### Input data
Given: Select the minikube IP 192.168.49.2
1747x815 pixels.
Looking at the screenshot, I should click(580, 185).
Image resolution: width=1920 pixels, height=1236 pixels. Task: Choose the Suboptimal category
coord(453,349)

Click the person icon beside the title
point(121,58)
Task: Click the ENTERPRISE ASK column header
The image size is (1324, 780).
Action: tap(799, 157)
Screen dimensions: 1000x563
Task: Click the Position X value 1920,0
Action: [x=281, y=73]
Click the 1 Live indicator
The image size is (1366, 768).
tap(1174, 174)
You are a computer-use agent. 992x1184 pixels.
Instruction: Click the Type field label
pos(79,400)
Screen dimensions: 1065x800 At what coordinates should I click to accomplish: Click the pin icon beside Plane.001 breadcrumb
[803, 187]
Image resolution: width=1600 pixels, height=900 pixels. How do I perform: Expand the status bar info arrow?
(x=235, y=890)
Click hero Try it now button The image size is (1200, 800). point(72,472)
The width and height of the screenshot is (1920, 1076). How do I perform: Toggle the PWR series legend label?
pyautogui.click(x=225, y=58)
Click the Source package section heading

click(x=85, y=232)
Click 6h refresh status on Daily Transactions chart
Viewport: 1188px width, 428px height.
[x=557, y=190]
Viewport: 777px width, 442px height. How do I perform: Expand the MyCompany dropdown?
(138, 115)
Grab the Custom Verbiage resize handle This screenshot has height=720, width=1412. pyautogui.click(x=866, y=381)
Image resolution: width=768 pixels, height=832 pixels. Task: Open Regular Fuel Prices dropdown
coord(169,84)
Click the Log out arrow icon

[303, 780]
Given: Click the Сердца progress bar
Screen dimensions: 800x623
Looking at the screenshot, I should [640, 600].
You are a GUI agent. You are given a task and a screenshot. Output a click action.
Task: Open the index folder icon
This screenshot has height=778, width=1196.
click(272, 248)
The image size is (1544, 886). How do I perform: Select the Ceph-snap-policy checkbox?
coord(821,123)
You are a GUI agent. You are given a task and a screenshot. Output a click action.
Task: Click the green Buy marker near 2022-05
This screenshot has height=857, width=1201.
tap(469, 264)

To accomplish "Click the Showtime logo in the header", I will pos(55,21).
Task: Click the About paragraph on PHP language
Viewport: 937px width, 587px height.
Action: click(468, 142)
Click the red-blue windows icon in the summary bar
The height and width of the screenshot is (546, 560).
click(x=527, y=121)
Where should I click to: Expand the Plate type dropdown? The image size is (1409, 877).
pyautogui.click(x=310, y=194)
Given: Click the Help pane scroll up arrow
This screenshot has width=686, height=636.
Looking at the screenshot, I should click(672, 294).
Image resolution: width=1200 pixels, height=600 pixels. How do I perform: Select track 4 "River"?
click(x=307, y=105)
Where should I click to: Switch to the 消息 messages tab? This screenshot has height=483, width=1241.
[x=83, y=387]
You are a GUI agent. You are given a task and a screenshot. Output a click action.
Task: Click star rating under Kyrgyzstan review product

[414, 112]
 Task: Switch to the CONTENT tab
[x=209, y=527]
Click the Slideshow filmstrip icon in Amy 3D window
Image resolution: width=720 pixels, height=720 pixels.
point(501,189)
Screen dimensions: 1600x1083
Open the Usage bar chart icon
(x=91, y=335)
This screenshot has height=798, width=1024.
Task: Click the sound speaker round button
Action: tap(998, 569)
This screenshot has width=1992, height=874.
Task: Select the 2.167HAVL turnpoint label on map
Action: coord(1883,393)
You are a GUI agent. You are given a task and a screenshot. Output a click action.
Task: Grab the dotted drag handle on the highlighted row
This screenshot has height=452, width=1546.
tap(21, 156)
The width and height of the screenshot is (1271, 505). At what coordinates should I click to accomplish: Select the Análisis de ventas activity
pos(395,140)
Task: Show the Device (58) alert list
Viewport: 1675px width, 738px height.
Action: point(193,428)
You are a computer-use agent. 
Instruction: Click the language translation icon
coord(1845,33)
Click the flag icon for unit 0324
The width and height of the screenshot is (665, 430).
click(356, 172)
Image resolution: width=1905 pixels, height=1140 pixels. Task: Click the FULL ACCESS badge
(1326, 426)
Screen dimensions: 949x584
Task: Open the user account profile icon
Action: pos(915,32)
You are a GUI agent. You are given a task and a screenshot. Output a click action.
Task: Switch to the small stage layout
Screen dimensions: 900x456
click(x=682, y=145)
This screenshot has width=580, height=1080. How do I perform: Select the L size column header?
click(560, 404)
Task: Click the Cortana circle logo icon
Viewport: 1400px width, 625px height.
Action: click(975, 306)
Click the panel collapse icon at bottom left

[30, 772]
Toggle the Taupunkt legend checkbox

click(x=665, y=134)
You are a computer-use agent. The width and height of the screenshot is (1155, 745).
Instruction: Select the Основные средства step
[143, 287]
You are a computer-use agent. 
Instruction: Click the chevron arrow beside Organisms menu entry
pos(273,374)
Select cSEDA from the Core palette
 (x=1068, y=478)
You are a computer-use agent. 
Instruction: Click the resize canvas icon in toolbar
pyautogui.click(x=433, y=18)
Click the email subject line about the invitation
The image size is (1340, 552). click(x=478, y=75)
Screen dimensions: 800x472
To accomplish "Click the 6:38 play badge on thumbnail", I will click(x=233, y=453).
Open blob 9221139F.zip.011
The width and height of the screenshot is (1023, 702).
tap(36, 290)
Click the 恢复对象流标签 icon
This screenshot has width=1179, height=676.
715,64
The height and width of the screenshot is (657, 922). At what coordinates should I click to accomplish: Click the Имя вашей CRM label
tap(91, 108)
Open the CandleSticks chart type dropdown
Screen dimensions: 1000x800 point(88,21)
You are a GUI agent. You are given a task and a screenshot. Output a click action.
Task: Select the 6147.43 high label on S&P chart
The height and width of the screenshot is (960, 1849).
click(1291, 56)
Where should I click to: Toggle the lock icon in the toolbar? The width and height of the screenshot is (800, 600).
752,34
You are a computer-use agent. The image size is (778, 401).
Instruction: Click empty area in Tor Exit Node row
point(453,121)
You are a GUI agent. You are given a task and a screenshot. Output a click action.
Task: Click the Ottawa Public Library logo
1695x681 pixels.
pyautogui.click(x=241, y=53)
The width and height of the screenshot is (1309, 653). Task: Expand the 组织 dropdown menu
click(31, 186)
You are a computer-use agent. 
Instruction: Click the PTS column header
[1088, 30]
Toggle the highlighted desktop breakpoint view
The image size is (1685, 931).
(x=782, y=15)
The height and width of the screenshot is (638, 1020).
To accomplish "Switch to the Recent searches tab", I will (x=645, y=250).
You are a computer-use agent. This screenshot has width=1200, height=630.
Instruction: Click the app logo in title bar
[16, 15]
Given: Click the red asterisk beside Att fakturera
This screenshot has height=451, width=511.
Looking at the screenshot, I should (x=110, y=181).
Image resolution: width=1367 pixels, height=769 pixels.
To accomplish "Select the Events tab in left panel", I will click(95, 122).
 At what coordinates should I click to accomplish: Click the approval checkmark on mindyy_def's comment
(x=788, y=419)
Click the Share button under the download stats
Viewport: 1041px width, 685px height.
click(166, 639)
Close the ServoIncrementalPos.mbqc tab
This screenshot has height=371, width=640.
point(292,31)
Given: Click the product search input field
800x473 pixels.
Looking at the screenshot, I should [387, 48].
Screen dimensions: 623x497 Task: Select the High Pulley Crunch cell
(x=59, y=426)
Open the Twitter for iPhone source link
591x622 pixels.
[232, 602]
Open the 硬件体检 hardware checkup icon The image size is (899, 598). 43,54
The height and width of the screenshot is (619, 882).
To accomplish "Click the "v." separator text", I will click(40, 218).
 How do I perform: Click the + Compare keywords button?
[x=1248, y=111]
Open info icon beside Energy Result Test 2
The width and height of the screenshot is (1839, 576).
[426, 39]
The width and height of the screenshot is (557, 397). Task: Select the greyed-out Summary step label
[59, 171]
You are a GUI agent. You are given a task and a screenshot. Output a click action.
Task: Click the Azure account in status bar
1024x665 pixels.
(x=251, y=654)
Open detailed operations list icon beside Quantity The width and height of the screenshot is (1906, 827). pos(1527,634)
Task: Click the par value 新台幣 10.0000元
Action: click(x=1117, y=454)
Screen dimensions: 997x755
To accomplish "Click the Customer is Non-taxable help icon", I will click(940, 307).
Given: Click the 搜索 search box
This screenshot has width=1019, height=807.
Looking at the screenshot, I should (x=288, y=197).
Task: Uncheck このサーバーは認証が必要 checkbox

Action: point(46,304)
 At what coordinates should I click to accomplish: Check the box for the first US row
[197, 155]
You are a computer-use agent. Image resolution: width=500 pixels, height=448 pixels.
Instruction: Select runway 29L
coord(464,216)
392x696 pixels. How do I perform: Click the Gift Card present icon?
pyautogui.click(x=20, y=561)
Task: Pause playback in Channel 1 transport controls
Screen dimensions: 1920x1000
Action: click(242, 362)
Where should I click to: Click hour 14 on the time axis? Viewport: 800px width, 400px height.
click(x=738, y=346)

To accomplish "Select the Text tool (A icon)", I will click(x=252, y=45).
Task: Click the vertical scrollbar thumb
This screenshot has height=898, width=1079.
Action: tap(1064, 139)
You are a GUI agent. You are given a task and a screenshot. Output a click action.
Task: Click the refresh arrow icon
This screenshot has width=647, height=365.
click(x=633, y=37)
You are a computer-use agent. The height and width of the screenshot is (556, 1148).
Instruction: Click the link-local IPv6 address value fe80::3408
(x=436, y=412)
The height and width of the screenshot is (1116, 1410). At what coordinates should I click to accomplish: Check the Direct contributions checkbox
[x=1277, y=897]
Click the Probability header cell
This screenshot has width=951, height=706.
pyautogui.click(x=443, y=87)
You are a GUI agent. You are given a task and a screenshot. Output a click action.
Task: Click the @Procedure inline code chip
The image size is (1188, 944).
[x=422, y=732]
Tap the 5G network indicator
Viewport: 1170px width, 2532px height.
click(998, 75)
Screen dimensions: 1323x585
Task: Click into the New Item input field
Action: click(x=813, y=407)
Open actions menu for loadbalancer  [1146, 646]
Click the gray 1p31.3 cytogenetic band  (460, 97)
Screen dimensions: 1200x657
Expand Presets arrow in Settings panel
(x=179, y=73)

### Exercise aim
A single figure is the whole answer: the number of lines in the material above that contain "Grab".

### Answer space
2